In our first year of marriage, Brian and I have learned a lot about each other. We’ve learned new things through every day situations, new job opportunities, combining our finances, and yes, through fighting. All of these things have helped us grow as a couple, but there is one thing that has helped us get through all of them. Journaling.
When we were engaged, our friends bought us The Navigator’s Council. It’s a weekly journal that helps couples touch base and grow together. Each week, it goes through six, simple questions, your schedule for the week, and a quick reading/devotional. The book does follow christian values, which I know isn’t for everyone, but it really helped Brian and I learn some key things during our first year as husband and wife.
- Check in with your spouse
If anything, this journal taught us to check in with each other. It doesn’t have to be constant, but having this journal gave us a set day each week to go through our schedules and talk about our lives. Some week’s we fly through our reading and questions, and other weeks, we have great talks about what we loved about the week and what we are looking forward to. Either way, we’ve learned that touching base every now and then is important to us.
- Set expectations for your relationship
This was something we learned pretty recently while reading a devotional, and it is great advice! Before going into a situation or even the week, talk about your expectations.

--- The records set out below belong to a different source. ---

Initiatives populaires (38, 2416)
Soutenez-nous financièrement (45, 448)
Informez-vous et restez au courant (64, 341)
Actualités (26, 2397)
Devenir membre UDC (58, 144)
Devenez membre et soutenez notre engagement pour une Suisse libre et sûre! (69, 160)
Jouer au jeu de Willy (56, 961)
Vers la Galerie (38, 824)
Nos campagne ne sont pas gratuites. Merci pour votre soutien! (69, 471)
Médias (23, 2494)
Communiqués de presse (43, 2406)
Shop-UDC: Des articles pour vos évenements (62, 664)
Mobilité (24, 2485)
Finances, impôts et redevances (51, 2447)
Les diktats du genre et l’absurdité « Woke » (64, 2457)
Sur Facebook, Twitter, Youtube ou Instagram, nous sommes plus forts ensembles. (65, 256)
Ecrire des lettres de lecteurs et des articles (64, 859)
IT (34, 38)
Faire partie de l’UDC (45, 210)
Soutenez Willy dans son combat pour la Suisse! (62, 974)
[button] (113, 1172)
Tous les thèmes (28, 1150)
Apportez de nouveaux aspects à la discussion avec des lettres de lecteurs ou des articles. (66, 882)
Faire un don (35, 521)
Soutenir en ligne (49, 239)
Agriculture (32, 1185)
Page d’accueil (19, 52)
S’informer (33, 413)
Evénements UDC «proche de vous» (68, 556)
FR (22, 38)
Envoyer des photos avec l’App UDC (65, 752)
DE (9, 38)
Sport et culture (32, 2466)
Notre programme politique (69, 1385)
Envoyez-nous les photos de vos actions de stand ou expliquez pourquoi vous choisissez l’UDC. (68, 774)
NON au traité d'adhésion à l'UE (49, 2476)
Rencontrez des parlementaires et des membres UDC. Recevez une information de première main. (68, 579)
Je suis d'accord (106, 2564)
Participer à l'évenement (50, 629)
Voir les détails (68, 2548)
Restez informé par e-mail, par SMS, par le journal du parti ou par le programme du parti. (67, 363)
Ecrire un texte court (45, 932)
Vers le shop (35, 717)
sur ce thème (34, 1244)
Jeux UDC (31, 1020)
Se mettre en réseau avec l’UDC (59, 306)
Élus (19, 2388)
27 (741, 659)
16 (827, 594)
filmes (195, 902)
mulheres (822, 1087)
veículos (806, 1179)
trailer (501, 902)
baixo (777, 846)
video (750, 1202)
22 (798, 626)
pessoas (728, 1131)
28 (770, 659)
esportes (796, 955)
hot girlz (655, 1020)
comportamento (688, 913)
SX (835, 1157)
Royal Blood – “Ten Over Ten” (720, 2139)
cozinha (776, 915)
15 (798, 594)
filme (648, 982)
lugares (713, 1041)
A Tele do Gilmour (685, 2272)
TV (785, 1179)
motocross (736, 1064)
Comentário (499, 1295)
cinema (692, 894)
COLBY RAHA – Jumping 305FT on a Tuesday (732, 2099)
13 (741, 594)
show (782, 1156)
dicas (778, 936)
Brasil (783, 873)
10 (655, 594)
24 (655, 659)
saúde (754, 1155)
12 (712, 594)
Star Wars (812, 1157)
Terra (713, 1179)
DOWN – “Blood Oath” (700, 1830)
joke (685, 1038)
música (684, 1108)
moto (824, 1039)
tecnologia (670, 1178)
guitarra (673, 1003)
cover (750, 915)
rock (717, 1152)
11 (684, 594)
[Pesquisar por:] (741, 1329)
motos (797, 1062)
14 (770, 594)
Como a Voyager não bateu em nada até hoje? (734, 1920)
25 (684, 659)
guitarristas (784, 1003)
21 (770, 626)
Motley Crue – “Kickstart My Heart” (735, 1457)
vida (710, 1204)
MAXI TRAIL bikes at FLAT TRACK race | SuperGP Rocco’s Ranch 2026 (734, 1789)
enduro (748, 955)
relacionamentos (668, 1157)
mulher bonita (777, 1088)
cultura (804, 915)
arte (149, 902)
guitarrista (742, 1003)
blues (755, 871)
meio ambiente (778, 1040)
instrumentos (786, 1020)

For example, if you are going to hang with friends, you can say something like, “My expectations are to have a few drinks, and leave by 11pm.” The expectations doesn’t need to be grand, but if your partner understands your expectations, they can meet them. If they don’t understand them, you both could be disappointed in some situations.
- Yes, communication is key, but so is listening
This one is cliche, but true. Communicating during the happy, sad and hard times can sometimes be difficult, but it’s very important. Tell your partner what made you happy, what upset you, or what you’re looking forward to. As a partner, listen and learn from your conversations. This will help you understand each other more, even in small everyday situations.
- Stop comparing yourselves to other couples
This is something that we are constantly working on. Reading The Navigator’s Council hasn’t really taught us this, but sharing it with others has. Brian and I have both told our friends about the book; some thought it was interesting and wanted to know more, others thought is sounded kinda silly. But, what telling others about the journal has taught us, is that every single relationship is different. What works for us as a family, might not work for others, and that’s OK!
- You’re constantly changing, and so should your relationship
Last, but certainly not least, the only constant in a relationship is change. This is something we read in a weekly devotion, and it really resinated with us. Through out your relationship, many things will change. You might get a new job, buy a house, have a baby, buy another house, the list goes on! Some change will be good, some will be bad, but the one thing that will remain is your family. Embrace the change and let it mold your relationship. In 10 years, you will not be the same person you are today, and neither will your spouse! You need to grow together and love each other in all of your forms.
These are just some of the many things that we have learned from journaling together over the past year, and we are excited to continue doing it!